On October 30, 1958, Mason Sones in Cleveland Clinic Foundation accidentally injected dye in a man’s coronary artery while performing aortography for a young patient with rheumatic heart disease. Placing milestones for cardiac catheterization. This was instrumental in developing coronary artery bypass surgery and interventional cardiology.

Percutaneous coronary intervention has developed tremendously over the last two decades and still contributes to saving millions of lives worldwide. It is nowadays a routine procedure in everyday cardiology practice. However, it can sometimes result in life-threatening complications. Balloon angioplasty can lead to different complications like coronary perforation and dissection of coronary arteries, which are potentially associated with significant morbidity and mortality. We report a case of entrapped coronary angioplasty balloon in the right coronary artery.

Case presentation

A 57-year-old white male (1.8 m, 98 kg, BSA 2.18 m [2], BMI 30,2) presented to the Emergency Department (ED) in a secondary healthcare facility complaining of unstable angina pectoris. He was a chronic active smoker (40 peak years), and he reported previous treatment for high blood pressure and dyslipidemia. The past medical history was also pertinent for benign prostatic hyperplasia (BPH).
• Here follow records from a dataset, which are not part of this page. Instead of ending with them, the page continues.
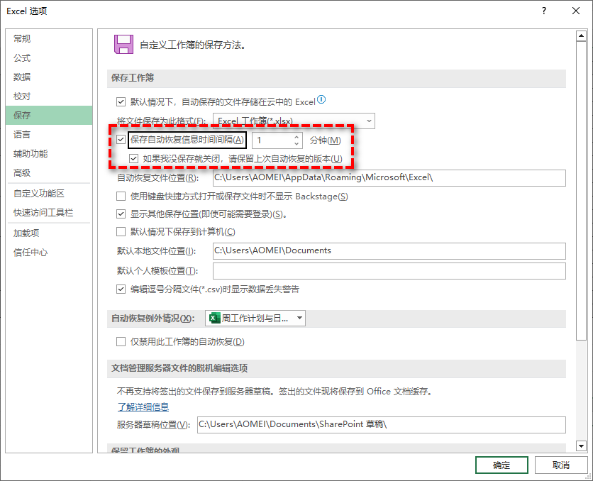
Task: Click the scrollbar down arrow
Action: pos(581,446)

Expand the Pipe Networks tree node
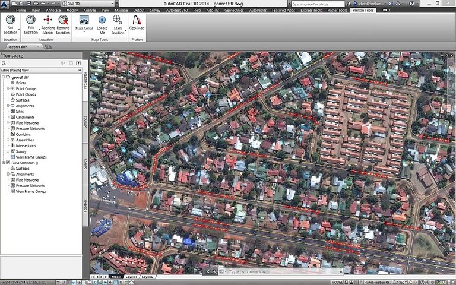(x=8, y=123)
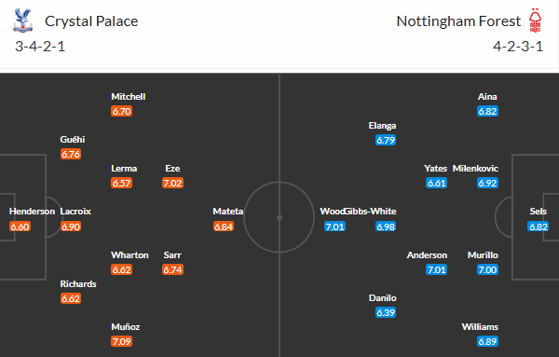Click player name Milenkovic

(x=475, y=169)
On presentation, blood pressure was 70/50 mmHg, heart rate 71 beats per minute, respiratory rate of 12 per minute, temperature 36,3 degrees Celsius using an ear thermometer, and oxygen saturation of 96% on ambient air.

A resting electrocardiogram revealed sinus rhythm, ST-segment depression on the precordial leads, and poor R-wave progression. High sensitivity Troponin upon admission was 700 pg/ml. A bedside transthoracic echocardiography revealed akinesis of the inferior wall of the left ventricle, left ventricular (LV) relaxation abnormality, and a mildly reduced left ventricular ejection fraction of 50%.

An early invasive strategy was decided, and the patient was administered aspirin and intravenous heparin. Prior to percutaneous coronary intervention, additional intravenous heparin was administrated to achieve an activated clotting time of more than 200 s.

An invasive coronary angiogram revealed thrombotic occlusion of the dominant right coronary artery (RCA). The left coronary system showed no significant diseases.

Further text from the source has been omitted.